ML King - Our whole campaign in Alabama has been centered around the right to vote. In focusing the attention of the nation and the world today on the flagrant denial of the right to vote, we are exposing the very origin, the root cause, of racial segregation in the Southland.

Racial segregation as a way of life did not come about as a natural result of hatred between the races immediately after the Civil War. There were no laws segregating the races then. And as the noted historian, C. Vann Woodward, in his book, The Strange Career of Jim Crow, clearly points out, the segregation of the races was really a political stratagem employed by the emerging Bourbon interests in the South to keep the southern masses divided and southern labor the cheapest in the land. You see, it was a simple thing to keep the poor white masses working for near-starvation wages in the years that followed the Civil War. Why, if the poor white plantation or mill worker became dissatisfied with his low wages, the plantation or mill owner would merely threaten to fire him and hire former Negro slaves and pay him even less. Thus, the southern wage level was kept almost unbearably low.

Toward the end of the Reconstruction era, something very significant happened. That is what was known as the Populist Movement. The leaders of this movement began awakening the poor white masses and the former Negro slaves to the fact that they were being fleeced by the emerging Bourbon interests. Not only that, but they began uniting the Negro and white masses into a voting bloc that threatened to drive the Bourbon interests from the command posts of political power in the South.

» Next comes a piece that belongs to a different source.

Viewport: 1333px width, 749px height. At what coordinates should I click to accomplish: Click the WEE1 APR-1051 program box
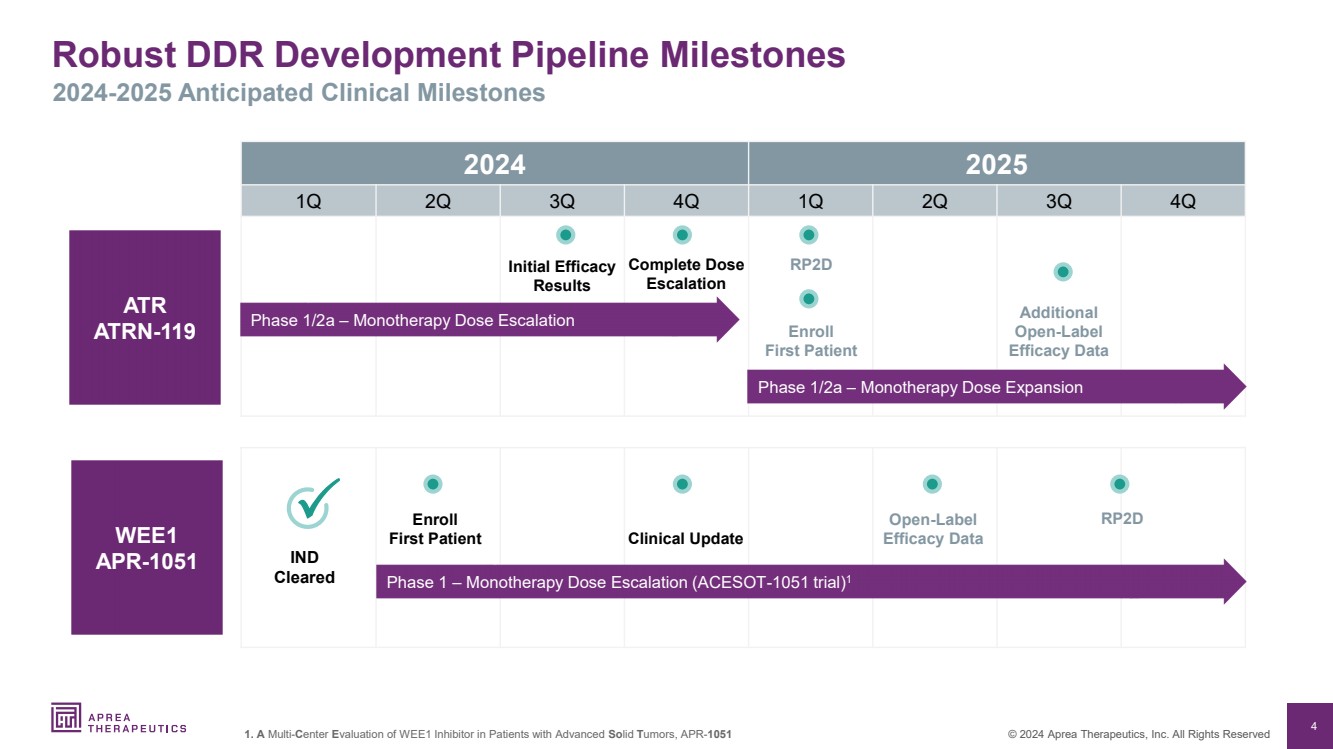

To meet this threat, the southern aristocracy began immediately to engineer this development of a segregated society. I want you to follow me through here because this is very important to see the roots of racism and the denial of the right to vote. Through their control of mass media, they revised the doctrine of white supremacy. They saturated the thinking of the poor white masses with it, thus clouding their minds to the real issue involved in the Populist Movement. They then directed the placement on the books of the South of laws that made it a crime for Negroes and whites to come together as equals at any level. And that did it. That crippled and eventually destroyed the Populist Movement of the nineteenth century.

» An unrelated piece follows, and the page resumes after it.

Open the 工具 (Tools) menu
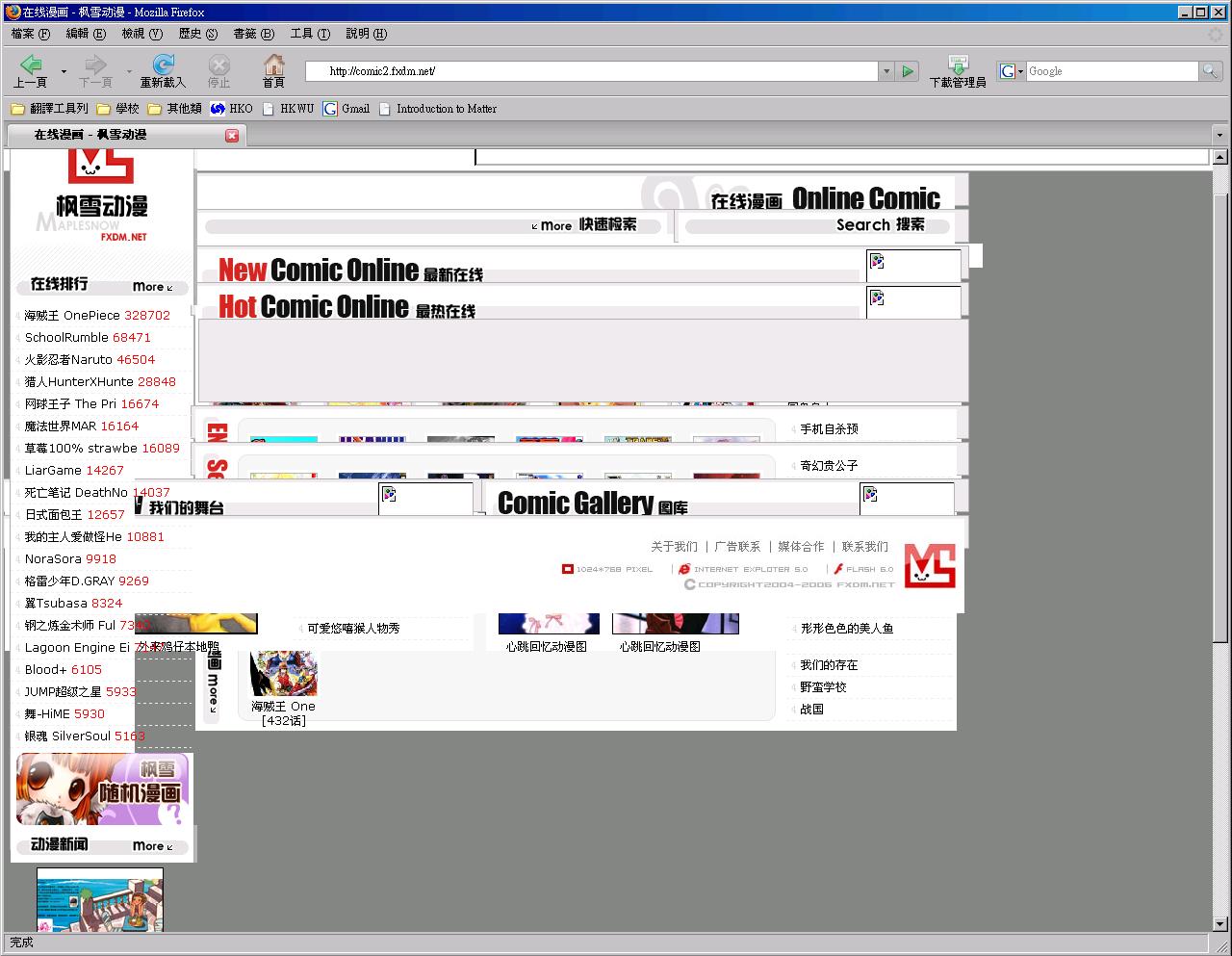 [310, 34]
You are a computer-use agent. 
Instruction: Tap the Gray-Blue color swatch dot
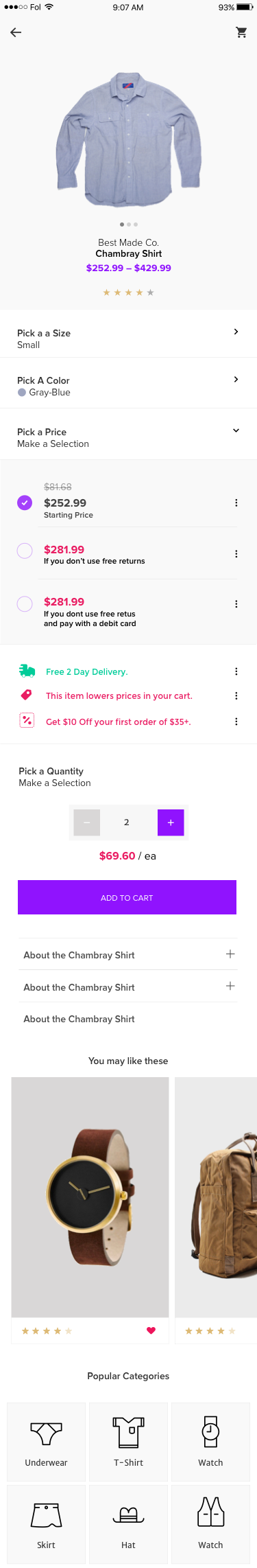click(22, 393)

If it may be said of the slavery era that the white man took the world and gave the Negro Jesus, then it may be said of the Reconstruction era that the southern aristocracy took the world and gave the poor white man Jim Crow. He gave him Jim Crow. And when his wrinkled stomach cried out for the food that his empty pockets could not provide, he ate Jim Crow, a psychological bird that told him that no matter how bad off he was, at least he was a white man, better than the black man. And he ate Jim Crow. And when his undernourished children cried out for the necessities that his low wages could not provide, he showed them the Jim Crow signs on the buses and in the stores, on the streets and in the public buildings. And his children, too, learned to feed upon Jim Crow, their last outpost of psychological oblivion.

4 comments:

Unknown said...

Thanks for this extremely important piece of ignored history. No wonder "they" (conspiracy theory implication notwithstanding) did him in. The man was really "on" to the reality underlying much that tarnishes American life, the manipulation of events to suit established power.

Anonymous said...

He also said at Montgomery that the White churches had been segregated from Christianity.

Unknown said...

My mistake not to have kept a copy of my original full comment: I'll say it now, as I intended it - the parallel King drew between the "false" food of Jim Crow filling empty psychic bellies of poor whites, and, in parallel, the "food" of fundamentalist Christianity ("Christ") filling the empty bellies of the southern black. Remarkable implication, coming from preacher MLK!

TheDailyLmo said...

Reminds me of Obama's treatment of the gays. Yes, you can possibly have marriage equality, but Obama isn't going to be the "fierce advocate" for workplace non discrimination.